By now, the world knows that music from late music icon Prince will live on forever and a day. That belief was further stoked after the singer’s sister, Tyka Nelson, recently announced there are 984 songs (and still counting) written by her beloved brother. On November 22nd, the estate introduced a song called “Moonbeam Levels” at a private listening party in New York City at Cutting Room Studios which was hosted by ABC News. Prince originally recorded the track in 1982 while working on his hit “1999” album.

Although there were bootleg copies of the song made in the past, “Moonbeam Levels” is now officially included on the newly released Prince greatest hits collection “Prince 4ever.

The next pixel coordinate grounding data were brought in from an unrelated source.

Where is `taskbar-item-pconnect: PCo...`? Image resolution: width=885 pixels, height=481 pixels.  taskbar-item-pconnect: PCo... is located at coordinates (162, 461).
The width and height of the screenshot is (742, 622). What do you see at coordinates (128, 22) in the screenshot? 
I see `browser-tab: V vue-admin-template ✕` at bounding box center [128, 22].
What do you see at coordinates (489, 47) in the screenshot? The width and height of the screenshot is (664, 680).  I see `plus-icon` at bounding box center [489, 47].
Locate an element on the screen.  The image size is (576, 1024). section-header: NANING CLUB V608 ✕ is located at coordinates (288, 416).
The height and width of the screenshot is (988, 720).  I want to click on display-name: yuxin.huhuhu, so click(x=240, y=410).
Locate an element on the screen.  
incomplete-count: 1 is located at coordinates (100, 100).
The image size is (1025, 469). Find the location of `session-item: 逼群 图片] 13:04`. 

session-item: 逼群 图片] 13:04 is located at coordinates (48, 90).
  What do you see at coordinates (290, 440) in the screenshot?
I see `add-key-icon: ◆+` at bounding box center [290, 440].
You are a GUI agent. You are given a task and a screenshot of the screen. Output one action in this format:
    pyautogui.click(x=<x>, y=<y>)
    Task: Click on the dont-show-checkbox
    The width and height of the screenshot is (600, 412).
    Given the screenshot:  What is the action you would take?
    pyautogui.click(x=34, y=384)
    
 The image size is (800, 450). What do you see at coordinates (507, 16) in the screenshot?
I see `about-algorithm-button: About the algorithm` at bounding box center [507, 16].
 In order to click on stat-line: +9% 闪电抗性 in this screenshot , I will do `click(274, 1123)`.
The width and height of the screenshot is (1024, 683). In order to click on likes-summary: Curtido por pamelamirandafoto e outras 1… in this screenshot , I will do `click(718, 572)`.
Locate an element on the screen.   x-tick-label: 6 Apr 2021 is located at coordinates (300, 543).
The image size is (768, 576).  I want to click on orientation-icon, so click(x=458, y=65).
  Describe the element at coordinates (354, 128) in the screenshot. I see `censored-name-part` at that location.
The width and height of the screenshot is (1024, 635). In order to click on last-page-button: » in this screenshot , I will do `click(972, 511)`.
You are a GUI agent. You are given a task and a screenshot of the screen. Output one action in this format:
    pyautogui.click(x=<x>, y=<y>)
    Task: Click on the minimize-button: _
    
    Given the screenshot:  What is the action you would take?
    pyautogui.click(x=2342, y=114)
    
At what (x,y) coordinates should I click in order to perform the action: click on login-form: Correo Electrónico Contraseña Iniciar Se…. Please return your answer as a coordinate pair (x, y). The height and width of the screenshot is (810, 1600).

Also in the works is a deluxe remastered version of “Purple Rain” which will include an additional album of previously unreleased music and is anticipated to drop in early 2017. The “Moonbeam Levels” track is described as a “slow burgeoning funk ballad” and was covered by English musician Elvis Costello during a Prince tribute concert at Carnegie Hall in 2013.

Prince 4ever and always

Since the shocking death of Prince on April 21st, his estate has slowly fed the public with plans of unveiling his recordings posthumously. The “Prince 4ever” 40-track album will feature a snippet of unreleased music from his vast amount of recordings. The album will be widely available starting November 25th, just in time for Christmas. There is little doubt that it will be a huge success, topping charts and possibly winning awards (sadly, posthumously).

It will also be interesting to hear songs for the first time that Prince recorded with other artists.

Who has the rights to rights?

Ownership, when it comes to Prince’s music, is a murky matter these days. Prince’s estate and NPG Record label are in the process of suing Jay-Z’s management firm Roc Nation regarding the streaming of Prince’s back catalog to its customers. Roc Nation claims to have exclusive streaming rights.

Meanwhile, the estate claims the tech company, Tidal, is not only exploiting Prince’s work, but may have breached agreements and copyrights as well. A lawsuit has been filed with the Minnesota court system.